As it turns out, Tesla was able to secure the transmissions it needed to exceed sales targets for April. But the fact that Tesla was in such a precarious position as a result of delays from a single supplier highlights at least two things: Tesla was, and is likely still, very vulnerable to shifts in the larger auto industry that affect behemoth parts makers like BorgWarner. And the relatively small startup’s revenue was not beefy enough at the time to sustain any drop in production.
The transmission, it seems, is Tesla’s Achilles heel — and for that Musk, as well as Tesla co-founder Marc Tarpenning (whose co-founder Martin Eberhard is now suing Musk and Tesla on allegations of libel and breach of contract, among other things) seem to blame Detroit. Musk talks about the startup being “held up once again by the incumbent technology,” while Tarpenning tells Friend:
“We learned that the car industry is unbelievably good at delivering what they’ve done in the past with a little tweak — faster, or in yellow. But if you want something a lot different — a simplified transmission that’s electrically actuated — that’s too radical. The designers and engineers who can do radical changes all left Detroit forty years ago.”
This chapter in Tesla’s transmission saga has a happy ending: Two Tesla employees visited BorgWarner’s Michigan headquarters, and the startup ended up getting enough transmissions to deliver 84 vehicles in April — four more than the company said it needed for a “home run.” But for Tesla to increase its production a thousandfold, as Musk suggests the company could within a decade, it will have to face potential snags in a much larger operation with more suppliers, troublesome components and testing requirements.

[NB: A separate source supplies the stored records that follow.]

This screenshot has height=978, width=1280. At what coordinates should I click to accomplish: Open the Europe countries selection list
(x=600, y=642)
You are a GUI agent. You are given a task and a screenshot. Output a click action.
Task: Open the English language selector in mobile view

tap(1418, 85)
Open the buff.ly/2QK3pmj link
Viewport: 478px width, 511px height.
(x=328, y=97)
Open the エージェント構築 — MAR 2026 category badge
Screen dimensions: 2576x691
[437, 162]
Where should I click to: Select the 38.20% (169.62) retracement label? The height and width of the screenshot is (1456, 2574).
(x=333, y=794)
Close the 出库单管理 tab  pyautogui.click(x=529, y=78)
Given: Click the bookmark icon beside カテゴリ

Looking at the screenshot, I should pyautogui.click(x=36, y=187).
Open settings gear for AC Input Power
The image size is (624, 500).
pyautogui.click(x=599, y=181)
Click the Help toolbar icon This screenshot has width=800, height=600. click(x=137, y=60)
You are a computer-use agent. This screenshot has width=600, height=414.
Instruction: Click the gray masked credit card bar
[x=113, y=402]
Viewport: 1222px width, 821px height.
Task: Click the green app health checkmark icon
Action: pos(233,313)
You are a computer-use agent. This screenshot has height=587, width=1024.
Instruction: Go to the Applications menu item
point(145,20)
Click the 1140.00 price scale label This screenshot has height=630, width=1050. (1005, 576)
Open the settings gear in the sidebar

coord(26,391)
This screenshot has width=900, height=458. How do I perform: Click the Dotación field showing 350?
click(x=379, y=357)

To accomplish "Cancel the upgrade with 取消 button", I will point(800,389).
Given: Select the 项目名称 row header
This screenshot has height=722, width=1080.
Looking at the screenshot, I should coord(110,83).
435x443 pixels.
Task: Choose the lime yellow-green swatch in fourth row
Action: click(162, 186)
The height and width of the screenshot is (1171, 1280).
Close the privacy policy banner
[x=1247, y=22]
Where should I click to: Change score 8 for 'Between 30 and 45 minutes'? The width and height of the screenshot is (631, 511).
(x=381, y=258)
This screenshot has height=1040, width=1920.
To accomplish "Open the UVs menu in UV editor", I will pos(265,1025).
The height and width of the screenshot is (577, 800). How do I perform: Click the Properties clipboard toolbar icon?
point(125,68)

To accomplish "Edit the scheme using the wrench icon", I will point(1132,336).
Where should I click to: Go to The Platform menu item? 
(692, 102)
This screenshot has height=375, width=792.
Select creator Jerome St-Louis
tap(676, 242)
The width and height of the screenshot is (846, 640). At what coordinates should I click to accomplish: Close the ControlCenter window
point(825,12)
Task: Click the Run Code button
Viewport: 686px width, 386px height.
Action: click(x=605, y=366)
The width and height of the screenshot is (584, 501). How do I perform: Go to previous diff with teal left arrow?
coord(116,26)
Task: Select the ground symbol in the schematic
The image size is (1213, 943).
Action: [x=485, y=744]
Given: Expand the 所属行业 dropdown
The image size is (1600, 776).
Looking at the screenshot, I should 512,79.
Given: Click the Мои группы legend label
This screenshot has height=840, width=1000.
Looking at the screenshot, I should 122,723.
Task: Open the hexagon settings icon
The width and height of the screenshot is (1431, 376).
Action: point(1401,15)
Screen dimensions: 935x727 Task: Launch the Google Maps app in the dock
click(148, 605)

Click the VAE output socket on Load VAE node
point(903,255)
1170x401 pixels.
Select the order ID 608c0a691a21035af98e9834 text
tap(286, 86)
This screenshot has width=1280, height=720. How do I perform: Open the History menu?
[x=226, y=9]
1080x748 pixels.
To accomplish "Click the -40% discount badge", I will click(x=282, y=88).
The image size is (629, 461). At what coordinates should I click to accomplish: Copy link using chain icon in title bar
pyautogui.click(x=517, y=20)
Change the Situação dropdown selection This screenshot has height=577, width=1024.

General Motors’ Chevy Volt frontman, Bob Lutz, tells Friend, “Over thirty-five hundred parts sourced from around the world have to come together at the right place and the right time to produce sixty to seventy of these things an hour. These things are called cars.” Lutz thinks the only way Tesla can achieve that scale is by becoming “exactly like us,” while Musk sees Tesla as a “guiding light” for change in the auto industry. Either way, the startup will likely have to figure out how to weather snags in supply for “incumbent technology” from being an issue of “life or death” — at least until it has enough scale to call more of the shots with suppliers.